Tuesday, November 3, 2009

Arrows of the Queen, by Mercedes Lackey


Read
Another Half Price Special (although I have vague recollections of having read it several years ago).

Bottom Line
A great deal of fun, even if there's not much substantive weight to it.  A great book for an airplane ride.  I'm labeling it YA with some hesitation, because it was obviously meant for an adult audience.  The protagonist, however, is someone that the YA audience will identify and sympathize with.

Full Review
Mercedes Lackey has created the quintessential fantasy novel universe in the imagined kingdom of Valdemar.  Complete with magic, a kingdom perpetually on the edge of disaster, and an intrepid band of (sometimes) unlikely heroes, the Valdemar novels draw the reader in with their fast paced plots and strongly determined characters.

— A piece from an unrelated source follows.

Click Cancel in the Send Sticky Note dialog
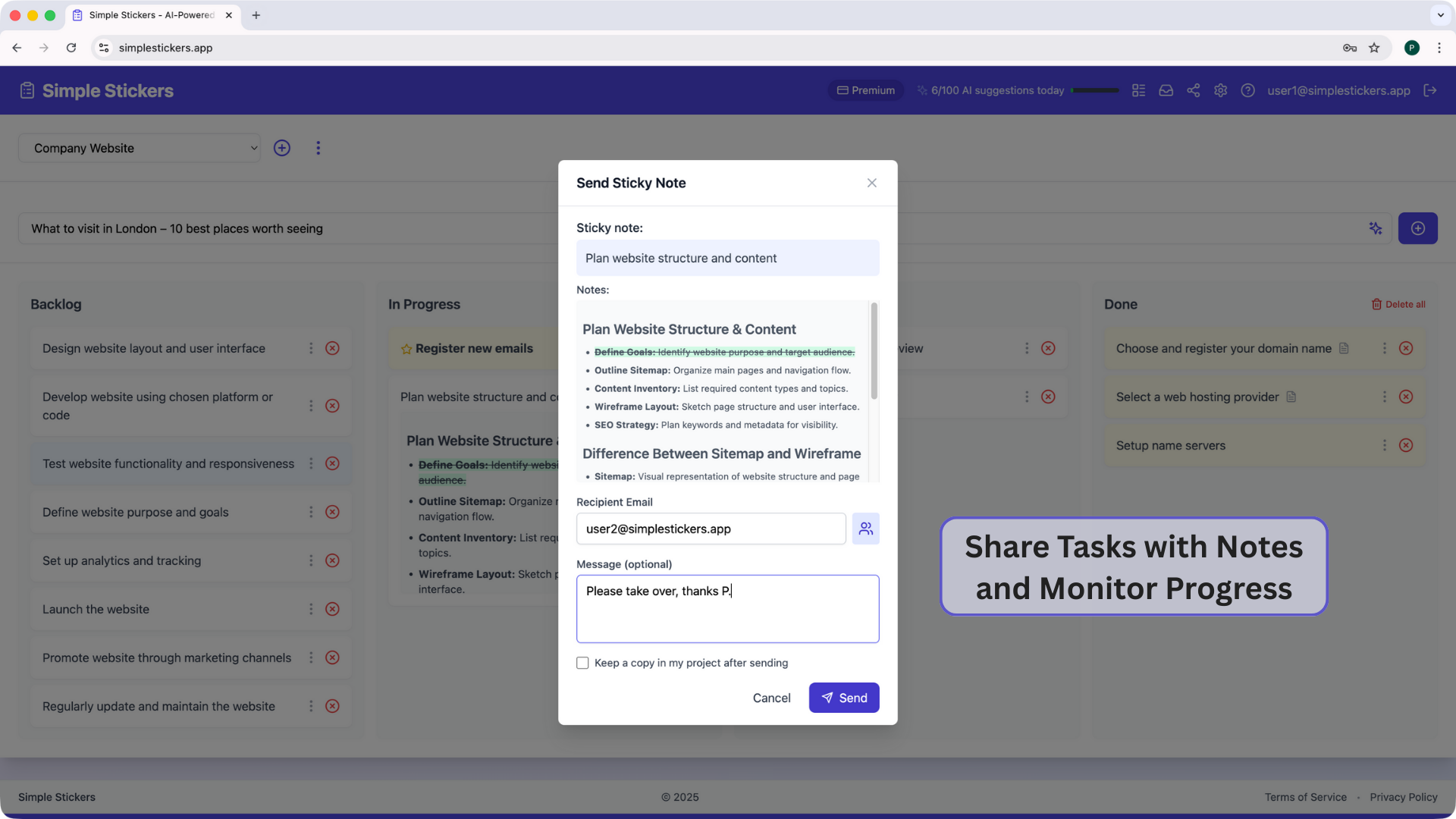This screenshot has height=819, width=1456. tap(771, 698)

Arrows of the Queen is, I believe, one of the earlier novels.  As such, it not only makes a great introductory read to the world of the author but also provides a stand-alone experience that the later novels lack.  [Note that this is the first of a three-part series, and while the other novels in the series have prologues that attempt to catch the reader up on the action, the entire series is best read in order.]

The main character of Arrows is Talia, a plucky thirteen year old girl who'd rather be reading or running around outdoors than staying inside and behaving like a properly subordinate female.  This attitude gets her in frequent trouble with her family; luckily for Talia (and in the deus ex machina fashion so common to novels of the genre) she is whisked away in an unlikely rescue and brought to the capital of Valdemar.  There, she is surprised and somewhat shocked to find her curiosity and intelligence are considered a boon rather than a problem.

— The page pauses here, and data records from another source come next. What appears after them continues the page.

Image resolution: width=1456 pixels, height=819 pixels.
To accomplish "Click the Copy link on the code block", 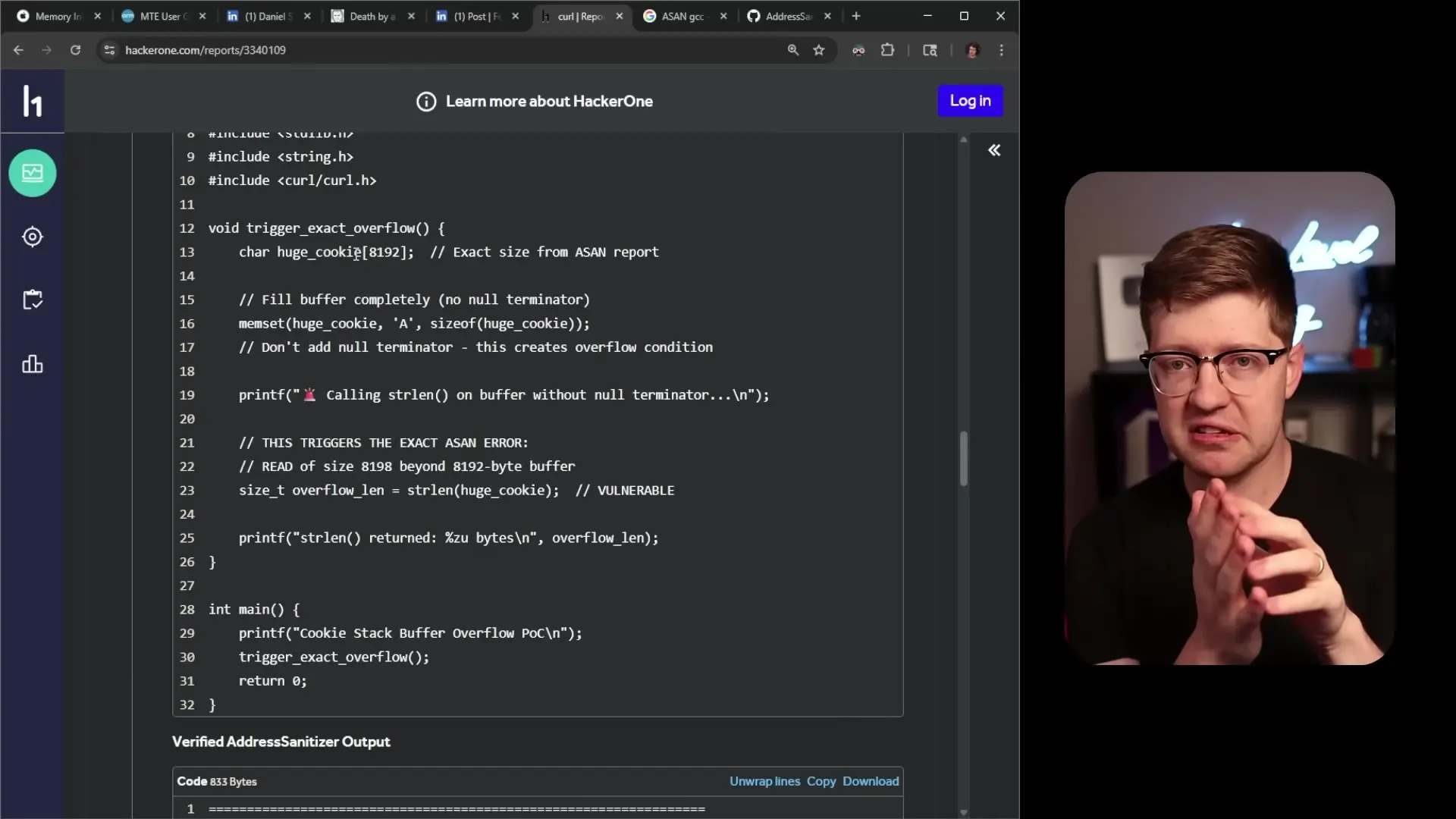I will tap(821, 781).
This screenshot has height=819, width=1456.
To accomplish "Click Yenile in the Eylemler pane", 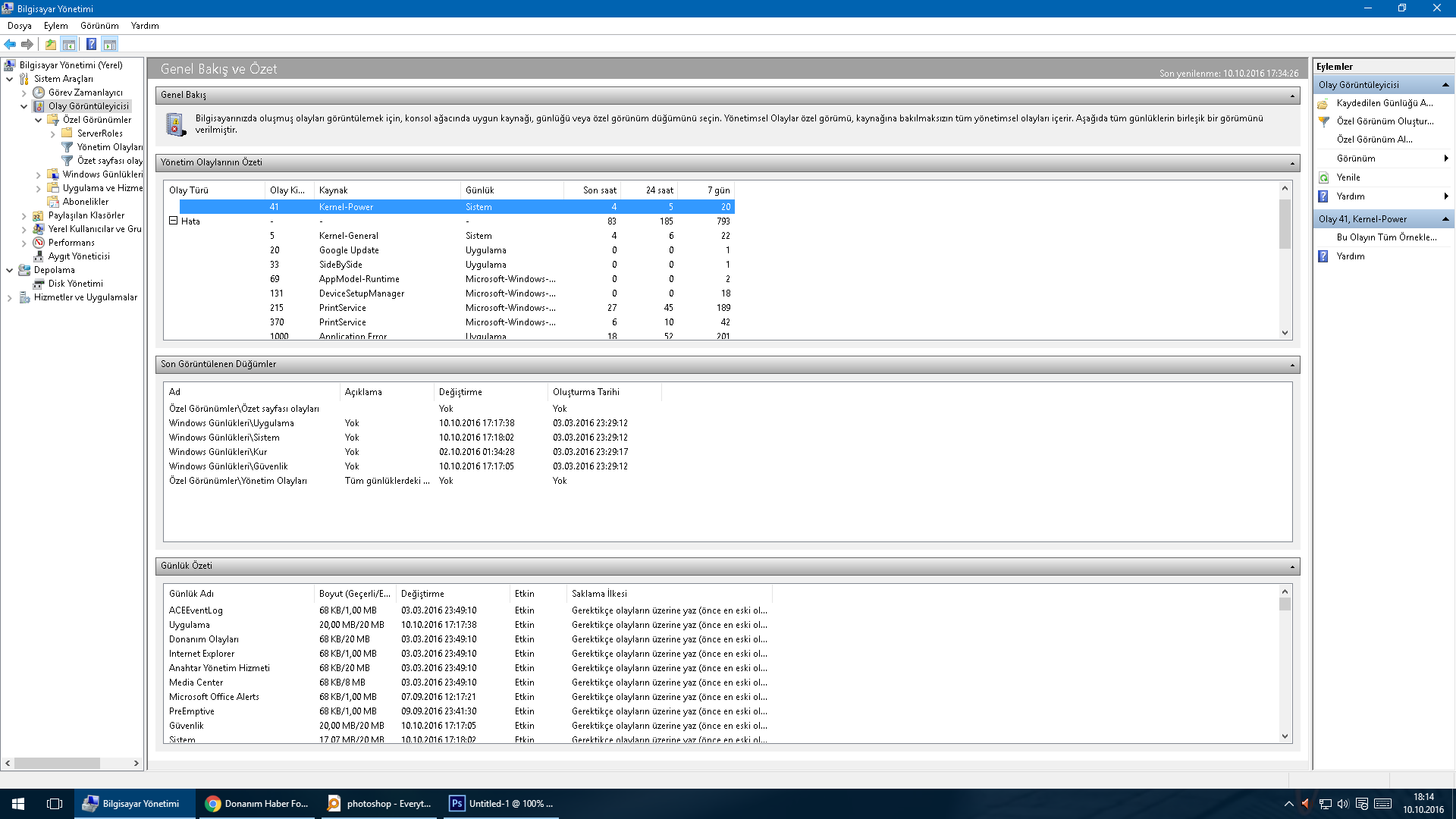I will tap(1348, 177).
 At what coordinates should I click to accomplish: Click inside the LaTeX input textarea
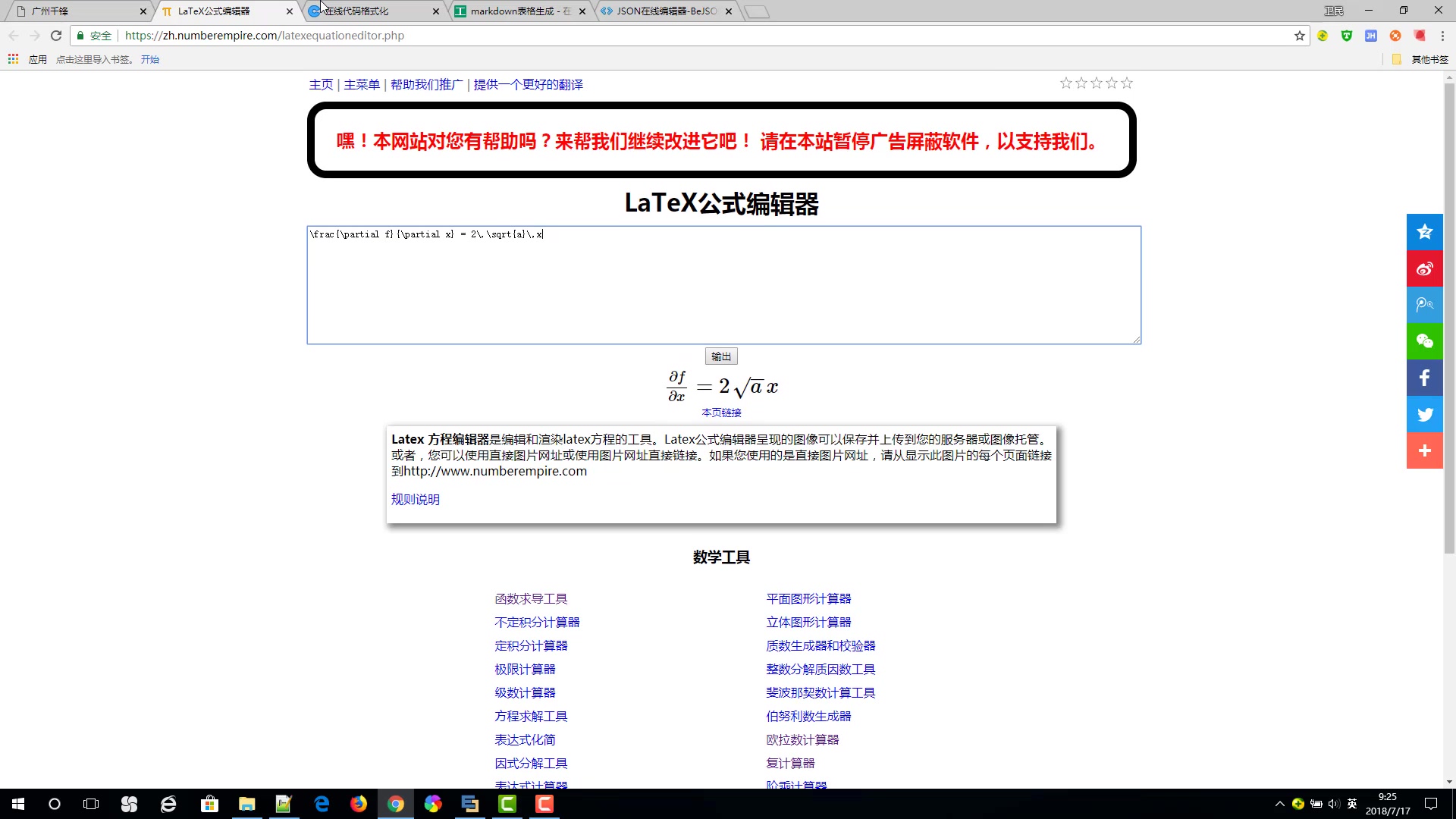723,288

Of course, it's a good thing that she's a bright child, because she's soon thrown into all sorts of problems that, quite frankly, a thirteen year old, even this precocious thirteen year old, would be rather ill-equipped to handle.  The brilliance of the book is that the character is so well written that most readers won't stop to question how Talia is managing all these problems because they're frantically flipping pages to discover what happens.

The ability to tell a compelling story is what really sets a Mercedes Lackey book apart from much of the fantasy fiction currently on the shelves.  I'll admit that sometimes the teenage angst/self reflection got to be a bit much at times (another reason I'm giving this the YA label), but the well written plot more than makes up for it.